Plan To Avoid "Fiscal Cliff" Includes Social Security Cuts

     From the New York Times (emphasis added):
Senate leaders are closing in on a path for dealing with the “fiscal cliff” facing the country in January, opting to try to use a postelection session of Congress to reach agreement on a comprehensive deficit reduction deal rather than a short-term solution.
Senate Democrats and Republicans remain far apart on the details, and House Republicans continue to resist any discussion of tax increases. But lawmakers and aides say that a bipartisan group of senators is coalescing around an ambitious three-step process to avert a series of automatic tax increases and deep spending cuts.
First, senators would come to an agreement on a deficit reduction target — likely to be around $4 trillion over 10 years — to be reached through revenue raised by an overhaul of the tax code, savings from changes to social programs like Medicare and Social Security, and cuts to federal programs. Once the framework is approved, lawmakers would vote on expedited instructions to relevant Congressional committees to draft the details over six months to a year....
Finally, they would vote to put off the automatic spending cuts, known as sequestration, and tax increases scheduled to hit all at once in January — but with some deficit reduction down payment to signal how serious Congress is.
Mr.

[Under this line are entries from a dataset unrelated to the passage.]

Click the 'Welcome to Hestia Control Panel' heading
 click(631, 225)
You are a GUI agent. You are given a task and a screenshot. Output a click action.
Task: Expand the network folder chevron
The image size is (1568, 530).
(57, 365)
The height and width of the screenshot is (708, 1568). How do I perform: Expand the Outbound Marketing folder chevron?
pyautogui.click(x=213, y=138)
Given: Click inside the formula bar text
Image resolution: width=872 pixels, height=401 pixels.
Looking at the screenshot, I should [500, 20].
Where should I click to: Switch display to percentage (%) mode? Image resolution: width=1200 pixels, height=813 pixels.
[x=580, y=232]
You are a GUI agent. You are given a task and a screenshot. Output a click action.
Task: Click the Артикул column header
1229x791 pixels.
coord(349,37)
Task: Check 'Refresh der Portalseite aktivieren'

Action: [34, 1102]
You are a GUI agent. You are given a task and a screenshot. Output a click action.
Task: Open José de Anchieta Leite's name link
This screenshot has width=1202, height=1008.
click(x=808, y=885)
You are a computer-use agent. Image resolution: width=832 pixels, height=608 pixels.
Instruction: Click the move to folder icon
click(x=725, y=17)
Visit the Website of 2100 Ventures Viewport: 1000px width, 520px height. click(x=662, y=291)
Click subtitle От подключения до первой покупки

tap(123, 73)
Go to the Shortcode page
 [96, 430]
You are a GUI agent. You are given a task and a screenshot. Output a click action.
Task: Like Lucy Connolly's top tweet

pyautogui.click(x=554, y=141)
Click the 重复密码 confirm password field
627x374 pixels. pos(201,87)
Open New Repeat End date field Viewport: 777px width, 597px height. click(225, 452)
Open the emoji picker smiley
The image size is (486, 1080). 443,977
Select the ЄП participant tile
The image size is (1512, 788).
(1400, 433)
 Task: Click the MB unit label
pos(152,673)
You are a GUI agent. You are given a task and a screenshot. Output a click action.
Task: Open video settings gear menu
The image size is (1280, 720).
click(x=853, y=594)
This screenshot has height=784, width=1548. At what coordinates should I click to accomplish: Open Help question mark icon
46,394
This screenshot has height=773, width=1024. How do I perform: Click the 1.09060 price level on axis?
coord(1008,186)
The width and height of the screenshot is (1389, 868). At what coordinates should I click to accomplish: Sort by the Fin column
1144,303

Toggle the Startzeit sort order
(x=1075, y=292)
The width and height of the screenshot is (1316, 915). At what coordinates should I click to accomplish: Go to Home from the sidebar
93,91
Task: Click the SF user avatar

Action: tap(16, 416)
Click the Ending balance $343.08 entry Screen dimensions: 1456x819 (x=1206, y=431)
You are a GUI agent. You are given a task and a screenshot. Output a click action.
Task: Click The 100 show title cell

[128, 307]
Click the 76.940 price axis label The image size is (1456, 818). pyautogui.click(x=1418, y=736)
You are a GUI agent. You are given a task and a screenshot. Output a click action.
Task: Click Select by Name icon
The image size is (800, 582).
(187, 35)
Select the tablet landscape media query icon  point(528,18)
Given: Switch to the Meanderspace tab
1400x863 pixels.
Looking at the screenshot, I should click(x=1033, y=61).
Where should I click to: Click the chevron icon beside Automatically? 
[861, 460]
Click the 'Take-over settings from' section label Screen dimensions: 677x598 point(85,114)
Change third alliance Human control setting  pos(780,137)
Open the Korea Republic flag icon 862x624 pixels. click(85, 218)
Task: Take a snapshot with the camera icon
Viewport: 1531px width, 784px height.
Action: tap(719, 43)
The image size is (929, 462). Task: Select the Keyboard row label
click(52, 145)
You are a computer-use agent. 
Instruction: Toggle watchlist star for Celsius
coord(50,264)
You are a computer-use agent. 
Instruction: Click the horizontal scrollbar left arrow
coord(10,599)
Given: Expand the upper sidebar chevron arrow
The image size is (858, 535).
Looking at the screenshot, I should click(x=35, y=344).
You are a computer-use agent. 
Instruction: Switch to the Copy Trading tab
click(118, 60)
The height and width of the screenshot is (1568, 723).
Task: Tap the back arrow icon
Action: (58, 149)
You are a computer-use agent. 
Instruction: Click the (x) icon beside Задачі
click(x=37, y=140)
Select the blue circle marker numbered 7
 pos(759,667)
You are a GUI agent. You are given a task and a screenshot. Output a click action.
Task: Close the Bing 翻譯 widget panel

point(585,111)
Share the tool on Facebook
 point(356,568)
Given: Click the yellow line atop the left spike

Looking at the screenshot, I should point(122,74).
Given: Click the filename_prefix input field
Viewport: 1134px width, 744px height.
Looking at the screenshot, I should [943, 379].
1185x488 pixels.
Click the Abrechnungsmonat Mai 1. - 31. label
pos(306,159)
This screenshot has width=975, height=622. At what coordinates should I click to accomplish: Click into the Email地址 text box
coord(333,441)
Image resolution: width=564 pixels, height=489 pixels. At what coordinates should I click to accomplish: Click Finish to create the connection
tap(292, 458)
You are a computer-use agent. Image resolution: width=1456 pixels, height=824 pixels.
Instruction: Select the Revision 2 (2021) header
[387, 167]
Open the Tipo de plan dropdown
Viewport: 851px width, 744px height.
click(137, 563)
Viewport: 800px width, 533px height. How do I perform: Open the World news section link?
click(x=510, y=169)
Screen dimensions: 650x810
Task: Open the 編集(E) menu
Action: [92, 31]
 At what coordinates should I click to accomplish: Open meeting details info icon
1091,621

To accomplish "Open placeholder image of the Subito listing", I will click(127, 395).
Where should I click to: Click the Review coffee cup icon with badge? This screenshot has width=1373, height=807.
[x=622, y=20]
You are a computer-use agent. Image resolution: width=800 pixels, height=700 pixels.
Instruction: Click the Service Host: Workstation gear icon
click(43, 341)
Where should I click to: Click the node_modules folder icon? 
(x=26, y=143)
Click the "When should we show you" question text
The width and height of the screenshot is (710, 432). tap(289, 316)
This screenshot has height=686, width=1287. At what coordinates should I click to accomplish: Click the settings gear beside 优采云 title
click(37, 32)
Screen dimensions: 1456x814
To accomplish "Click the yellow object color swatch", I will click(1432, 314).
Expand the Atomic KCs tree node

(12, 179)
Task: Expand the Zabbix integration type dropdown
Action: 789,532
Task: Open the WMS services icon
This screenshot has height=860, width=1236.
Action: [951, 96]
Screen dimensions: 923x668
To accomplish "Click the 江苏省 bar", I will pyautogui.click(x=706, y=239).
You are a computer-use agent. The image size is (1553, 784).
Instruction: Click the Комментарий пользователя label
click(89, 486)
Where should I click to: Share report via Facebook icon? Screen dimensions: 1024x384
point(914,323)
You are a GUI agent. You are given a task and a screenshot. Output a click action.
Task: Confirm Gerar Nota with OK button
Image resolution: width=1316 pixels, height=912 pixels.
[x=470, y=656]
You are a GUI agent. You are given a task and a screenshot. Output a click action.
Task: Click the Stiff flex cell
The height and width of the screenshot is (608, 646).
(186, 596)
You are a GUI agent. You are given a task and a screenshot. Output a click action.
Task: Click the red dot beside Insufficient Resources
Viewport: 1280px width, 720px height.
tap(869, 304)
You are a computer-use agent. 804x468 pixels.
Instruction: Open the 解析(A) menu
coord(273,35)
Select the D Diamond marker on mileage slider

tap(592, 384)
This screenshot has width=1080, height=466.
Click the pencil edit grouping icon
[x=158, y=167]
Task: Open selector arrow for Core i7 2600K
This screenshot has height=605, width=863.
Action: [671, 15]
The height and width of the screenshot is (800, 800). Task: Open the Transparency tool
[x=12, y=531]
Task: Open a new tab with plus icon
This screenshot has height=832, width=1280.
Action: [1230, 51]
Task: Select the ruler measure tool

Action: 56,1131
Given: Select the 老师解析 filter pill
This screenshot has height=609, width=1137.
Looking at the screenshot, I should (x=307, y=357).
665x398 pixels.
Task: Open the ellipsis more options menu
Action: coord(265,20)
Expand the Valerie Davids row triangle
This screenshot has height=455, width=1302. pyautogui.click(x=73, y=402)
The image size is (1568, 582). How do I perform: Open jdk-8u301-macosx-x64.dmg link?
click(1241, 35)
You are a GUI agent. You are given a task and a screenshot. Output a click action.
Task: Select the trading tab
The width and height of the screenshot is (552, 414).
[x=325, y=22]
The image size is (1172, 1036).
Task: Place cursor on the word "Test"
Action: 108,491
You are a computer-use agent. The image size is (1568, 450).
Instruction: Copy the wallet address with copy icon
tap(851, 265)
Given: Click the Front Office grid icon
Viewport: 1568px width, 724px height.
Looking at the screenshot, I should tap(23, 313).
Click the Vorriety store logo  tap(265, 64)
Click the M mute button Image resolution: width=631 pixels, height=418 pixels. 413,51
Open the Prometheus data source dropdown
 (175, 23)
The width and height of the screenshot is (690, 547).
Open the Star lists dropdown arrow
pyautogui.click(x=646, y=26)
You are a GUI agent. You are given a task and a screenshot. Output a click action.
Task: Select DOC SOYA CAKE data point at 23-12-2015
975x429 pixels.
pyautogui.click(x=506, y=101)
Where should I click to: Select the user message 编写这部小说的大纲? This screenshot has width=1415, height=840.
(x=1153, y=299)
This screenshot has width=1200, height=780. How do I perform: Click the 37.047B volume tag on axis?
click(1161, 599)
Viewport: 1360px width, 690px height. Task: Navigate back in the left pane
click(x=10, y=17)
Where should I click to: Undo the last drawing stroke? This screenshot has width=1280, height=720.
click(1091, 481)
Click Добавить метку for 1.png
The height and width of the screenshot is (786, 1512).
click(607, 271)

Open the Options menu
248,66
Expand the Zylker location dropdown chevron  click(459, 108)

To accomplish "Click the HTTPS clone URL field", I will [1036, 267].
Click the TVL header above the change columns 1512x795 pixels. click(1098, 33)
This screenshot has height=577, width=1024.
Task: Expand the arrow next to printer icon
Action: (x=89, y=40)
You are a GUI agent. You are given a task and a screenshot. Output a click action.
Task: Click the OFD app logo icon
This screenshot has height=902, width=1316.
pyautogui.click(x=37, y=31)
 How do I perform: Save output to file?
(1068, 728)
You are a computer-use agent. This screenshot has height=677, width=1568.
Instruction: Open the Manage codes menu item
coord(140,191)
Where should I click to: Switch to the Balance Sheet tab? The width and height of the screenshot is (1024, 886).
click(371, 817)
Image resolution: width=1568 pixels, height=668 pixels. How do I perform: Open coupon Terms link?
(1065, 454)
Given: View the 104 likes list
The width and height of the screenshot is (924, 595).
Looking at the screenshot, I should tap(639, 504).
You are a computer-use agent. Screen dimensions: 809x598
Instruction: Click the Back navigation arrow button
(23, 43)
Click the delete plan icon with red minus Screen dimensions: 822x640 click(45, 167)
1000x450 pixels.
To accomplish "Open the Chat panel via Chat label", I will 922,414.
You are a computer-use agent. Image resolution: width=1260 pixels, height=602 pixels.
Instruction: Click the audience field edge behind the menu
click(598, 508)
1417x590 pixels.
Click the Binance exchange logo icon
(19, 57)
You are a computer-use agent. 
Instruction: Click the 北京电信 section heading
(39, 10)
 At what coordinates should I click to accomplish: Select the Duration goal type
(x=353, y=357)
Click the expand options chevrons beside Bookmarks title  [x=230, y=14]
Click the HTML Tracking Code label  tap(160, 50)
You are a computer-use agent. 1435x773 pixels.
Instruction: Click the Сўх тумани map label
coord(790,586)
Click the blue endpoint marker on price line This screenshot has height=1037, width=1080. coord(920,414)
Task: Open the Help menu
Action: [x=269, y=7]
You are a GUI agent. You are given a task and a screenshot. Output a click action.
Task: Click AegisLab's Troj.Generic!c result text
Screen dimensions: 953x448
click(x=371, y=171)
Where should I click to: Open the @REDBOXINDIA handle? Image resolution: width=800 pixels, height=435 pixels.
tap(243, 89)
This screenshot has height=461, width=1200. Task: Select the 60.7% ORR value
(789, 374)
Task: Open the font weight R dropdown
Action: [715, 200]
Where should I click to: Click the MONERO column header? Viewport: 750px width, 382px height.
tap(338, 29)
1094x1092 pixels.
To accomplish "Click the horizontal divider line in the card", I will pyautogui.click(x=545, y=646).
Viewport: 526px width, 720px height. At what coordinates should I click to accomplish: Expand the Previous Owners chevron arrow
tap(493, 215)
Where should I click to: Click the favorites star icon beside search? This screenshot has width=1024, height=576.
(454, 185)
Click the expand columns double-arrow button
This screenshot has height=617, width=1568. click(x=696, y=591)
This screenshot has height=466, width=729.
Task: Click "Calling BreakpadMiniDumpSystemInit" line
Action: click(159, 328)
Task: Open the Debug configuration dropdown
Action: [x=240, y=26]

Obama has said he would not allow Congress to simply pass a new law to override the $1 trillion in automatic cuts agreed to in the Budget Control Act of 2011, but senators said they believed the White House would go along with a deal that locks in as much as four times those savings in exchange for canceling the automatic cuts.,,,
House Republicans, favored to retain control regardless of the presidential and Senate results, have not been part of the Senate talks so far and could be difficult to sway to back a package with significant new revenue even if it wins bipartisan Senate support. 
      I cannot see how this could possibly work if Republicans continue to oppose any tax increases and no one from the House of Representatives is involved.

1 comment:

Past Tense said...

It could work simply because it would put the House Republicans in the position of causing sequestration, which would be a far worse consequence than going along with the bipartisan plan. Even Tea Party types might be able to figure that out.